Parsing Protobuf Like Never Before
10 months ago
- #Performance
- #Protobuf
- #Go
- The author has worked on high-performance Protobuf projects, including C++ and Rust runtimes, and integrating UPB, the fastest Protobuf runtime.
- hyperpb is a new library that brings UPB optimizations to Go, outperforming existing Go Protobuf parsers like Protobuf Go and vtprotobuf.
- UPB is a dynamic Protobuf parser using data tables and a VM-like interpreter, avoiding the drawbacks of traditional generated parsers.
- Go's C FFI (cgo) is inefficient, leading to the development of hyperpb in pure Go to avoid cgo's performance penalties.

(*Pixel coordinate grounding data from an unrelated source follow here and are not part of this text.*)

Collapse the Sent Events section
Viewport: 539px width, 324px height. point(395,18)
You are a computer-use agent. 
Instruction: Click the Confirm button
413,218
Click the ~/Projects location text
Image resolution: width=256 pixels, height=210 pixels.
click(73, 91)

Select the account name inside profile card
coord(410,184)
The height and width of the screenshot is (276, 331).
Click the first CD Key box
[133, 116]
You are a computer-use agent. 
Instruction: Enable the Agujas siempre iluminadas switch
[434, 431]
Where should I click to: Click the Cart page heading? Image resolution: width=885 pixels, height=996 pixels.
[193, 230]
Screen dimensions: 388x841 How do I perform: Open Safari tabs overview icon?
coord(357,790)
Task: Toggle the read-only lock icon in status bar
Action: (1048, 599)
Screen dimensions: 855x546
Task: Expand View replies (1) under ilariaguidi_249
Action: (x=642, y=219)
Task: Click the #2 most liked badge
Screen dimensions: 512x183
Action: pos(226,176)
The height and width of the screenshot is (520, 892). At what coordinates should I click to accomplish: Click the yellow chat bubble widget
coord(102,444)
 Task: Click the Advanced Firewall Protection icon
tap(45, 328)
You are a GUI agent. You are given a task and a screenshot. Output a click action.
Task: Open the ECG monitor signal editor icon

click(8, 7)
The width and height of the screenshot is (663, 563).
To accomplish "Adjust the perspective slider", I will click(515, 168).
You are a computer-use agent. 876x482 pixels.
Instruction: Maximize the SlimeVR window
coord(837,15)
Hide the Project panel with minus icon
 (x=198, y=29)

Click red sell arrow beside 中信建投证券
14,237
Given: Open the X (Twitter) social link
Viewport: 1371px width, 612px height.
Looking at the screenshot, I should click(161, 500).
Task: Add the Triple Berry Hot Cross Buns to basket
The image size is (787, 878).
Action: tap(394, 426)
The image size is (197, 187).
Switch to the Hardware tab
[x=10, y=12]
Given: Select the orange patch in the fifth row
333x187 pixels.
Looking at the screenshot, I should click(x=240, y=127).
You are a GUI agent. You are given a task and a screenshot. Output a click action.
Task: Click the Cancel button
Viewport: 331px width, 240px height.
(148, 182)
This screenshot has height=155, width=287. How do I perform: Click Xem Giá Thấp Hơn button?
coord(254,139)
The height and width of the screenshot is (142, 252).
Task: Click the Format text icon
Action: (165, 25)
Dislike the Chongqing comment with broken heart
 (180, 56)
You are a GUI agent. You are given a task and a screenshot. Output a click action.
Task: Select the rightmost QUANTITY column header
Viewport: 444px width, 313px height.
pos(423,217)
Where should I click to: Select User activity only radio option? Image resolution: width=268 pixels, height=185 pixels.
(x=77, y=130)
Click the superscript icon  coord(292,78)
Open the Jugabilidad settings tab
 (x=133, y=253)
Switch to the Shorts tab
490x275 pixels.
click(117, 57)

- hyperpb leverages Go's unique features like its register ABI, lack of undefined behavior, and robust reflection system for optimizations.
- The library includes a JIT compiler for Protobuf parsing, utilizing runtime-generated profiles for optimization (online PGO).
- hyperpb's API is simple, focusing on read-only use cases like validation, with compilation steps similar to regexp.Compile.
- Key optimizations in hyperpb include zerocopy strings, repeated preloads, map optimizations, arena reuse, and true oneof unions.
- The parser VM is designed to maximize register usage and minimize stack spills, with a focus on indirect branch prediction for performance.
- Future optimizations could include SIMD for varint parsing, smarter parser scheduling, and inline allocation of small submessages.